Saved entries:
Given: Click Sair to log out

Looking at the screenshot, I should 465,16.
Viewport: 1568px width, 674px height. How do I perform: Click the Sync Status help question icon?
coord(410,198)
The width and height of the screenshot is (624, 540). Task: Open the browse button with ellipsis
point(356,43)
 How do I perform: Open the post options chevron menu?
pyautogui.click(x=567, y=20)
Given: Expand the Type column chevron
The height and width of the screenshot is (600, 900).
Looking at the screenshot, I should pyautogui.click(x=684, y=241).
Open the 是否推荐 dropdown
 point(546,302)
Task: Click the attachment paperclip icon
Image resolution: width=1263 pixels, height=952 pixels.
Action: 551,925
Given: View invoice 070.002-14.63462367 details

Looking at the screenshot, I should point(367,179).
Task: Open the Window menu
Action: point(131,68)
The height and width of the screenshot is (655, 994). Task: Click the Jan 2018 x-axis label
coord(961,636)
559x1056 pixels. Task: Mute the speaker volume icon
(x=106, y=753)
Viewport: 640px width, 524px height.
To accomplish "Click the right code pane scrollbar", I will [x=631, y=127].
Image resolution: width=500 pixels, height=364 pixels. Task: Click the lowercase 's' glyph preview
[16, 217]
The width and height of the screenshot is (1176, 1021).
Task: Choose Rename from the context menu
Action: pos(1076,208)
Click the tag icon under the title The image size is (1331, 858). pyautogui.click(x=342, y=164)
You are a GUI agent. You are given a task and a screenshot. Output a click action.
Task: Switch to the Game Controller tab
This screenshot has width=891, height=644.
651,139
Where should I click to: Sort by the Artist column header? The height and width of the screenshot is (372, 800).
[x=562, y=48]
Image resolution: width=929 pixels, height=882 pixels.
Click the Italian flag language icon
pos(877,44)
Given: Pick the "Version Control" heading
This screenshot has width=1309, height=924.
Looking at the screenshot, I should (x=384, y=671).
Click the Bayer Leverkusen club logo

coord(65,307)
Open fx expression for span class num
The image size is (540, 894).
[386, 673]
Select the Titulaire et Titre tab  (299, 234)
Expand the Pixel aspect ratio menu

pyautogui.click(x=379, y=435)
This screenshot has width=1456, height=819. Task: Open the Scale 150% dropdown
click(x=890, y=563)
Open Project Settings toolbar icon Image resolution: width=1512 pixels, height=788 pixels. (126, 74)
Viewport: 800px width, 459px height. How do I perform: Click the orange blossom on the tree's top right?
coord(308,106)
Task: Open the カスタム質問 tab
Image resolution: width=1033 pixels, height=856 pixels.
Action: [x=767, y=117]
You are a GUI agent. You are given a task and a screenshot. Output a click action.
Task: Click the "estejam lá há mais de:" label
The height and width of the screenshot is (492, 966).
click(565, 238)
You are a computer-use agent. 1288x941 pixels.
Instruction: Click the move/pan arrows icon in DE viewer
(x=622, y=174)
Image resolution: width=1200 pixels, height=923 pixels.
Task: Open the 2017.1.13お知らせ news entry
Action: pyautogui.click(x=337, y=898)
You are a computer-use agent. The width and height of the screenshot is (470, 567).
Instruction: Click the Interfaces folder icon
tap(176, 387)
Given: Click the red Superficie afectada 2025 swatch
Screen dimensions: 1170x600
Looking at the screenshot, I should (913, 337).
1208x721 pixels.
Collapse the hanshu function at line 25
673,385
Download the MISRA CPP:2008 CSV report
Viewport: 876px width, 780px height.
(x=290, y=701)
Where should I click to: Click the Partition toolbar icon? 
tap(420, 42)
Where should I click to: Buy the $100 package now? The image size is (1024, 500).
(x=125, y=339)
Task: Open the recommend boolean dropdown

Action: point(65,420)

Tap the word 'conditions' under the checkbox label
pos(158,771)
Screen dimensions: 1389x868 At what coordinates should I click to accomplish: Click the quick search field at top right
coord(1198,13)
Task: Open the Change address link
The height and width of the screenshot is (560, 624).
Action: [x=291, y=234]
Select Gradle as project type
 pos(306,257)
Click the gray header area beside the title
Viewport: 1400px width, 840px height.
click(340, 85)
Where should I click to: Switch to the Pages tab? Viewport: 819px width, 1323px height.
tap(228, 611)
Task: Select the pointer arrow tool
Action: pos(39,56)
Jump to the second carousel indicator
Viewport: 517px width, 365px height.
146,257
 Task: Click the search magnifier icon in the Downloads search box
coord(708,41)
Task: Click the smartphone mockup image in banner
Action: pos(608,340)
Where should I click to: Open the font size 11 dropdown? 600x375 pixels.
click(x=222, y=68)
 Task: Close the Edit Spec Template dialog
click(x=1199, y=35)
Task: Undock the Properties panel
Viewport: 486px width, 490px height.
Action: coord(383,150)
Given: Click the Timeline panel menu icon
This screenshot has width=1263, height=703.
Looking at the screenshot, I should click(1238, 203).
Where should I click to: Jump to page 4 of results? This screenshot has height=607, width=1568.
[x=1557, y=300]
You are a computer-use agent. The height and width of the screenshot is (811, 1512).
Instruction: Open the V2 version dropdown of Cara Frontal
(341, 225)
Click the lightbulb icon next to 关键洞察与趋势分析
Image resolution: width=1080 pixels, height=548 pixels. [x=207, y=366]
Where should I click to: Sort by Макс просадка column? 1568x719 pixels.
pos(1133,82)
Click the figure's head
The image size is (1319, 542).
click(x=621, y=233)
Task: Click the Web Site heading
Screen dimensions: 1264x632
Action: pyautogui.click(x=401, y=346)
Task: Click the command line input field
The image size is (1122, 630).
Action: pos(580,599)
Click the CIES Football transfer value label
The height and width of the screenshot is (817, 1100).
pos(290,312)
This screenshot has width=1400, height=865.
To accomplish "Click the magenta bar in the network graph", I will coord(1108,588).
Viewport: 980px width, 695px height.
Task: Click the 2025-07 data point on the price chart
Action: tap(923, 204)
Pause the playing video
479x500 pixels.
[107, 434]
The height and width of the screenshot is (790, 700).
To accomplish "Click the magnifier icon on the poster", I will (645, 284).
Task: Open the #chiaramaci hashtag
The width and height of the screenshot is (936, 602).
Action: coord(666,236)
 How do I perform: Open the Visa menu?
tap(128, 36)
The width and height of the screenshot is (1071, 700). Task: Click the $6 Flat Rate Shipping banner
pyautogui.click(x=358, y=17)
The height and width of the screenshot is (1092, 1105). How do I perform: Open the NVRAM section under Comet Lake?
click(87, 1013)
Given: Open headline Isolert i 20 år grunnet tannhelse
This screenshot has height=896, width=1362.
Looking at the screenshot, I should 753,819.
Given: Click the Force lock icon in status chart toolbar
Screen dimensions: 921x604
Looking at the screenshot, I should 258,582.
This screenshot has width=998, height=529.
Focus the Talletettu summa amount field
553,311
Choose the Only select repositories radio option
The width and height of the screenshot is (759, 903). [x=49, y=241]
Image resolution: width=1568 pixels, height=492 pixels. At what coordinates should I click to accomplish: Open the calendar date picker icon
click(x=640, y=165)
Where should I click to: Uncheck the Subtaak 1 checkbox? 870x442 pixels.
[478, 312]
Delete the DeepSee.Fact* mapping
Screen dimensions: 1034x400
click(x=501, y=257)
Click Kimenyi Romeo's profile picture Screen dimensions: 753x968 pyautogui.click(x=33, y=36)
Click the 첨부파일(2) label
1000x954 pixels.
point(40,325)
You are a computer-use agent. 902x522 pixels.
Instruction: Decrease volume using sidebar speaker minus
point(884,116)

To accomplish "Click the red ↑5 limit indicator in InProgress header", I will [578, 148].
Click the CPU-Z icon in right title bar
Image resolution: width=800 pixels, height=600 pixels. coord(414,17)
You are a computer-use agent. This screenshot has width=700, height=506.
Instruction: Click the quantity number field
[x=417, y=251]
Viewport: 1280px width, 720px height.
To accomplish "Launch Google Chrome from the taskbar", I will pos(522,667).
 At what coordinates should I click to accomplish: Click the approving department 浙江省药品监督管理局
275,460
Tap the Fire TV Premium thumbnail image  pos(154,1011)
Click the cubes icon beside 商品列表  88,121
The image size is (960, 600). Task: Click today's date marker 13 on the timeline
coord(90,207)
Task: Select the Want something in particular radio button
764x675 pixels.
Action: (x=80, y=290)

**Instructions to follow**: Only the lines from the beginning of the data above through the line containing "Task: Click the attachment paperclip icon" should be repeated, exactly as they appear.

**Output for this task**:
Given: Click Sair to log out

Looking at the screenshot, I should 465,16.
Viewport: 1568px width, 674px height. How do I perform: Click the Sync Status help question icon?
coord(410,198)
The width and height of the screenshot is (624, 540). Task: Open the browse button with ellipsis
point(356,43)
 How do I perform: Open the post options chevron menu?
pyautogui.click(x=567, y=20)
Given: Expand the Type column chevron
The height and width of the screenshot is (600, 900).
Looking at the screenshot, I should pyautogui.click(x=684, y=241).
Open the 是否推荐 dropdown
 point(546,302)
Task: Click the attachment paperclip icon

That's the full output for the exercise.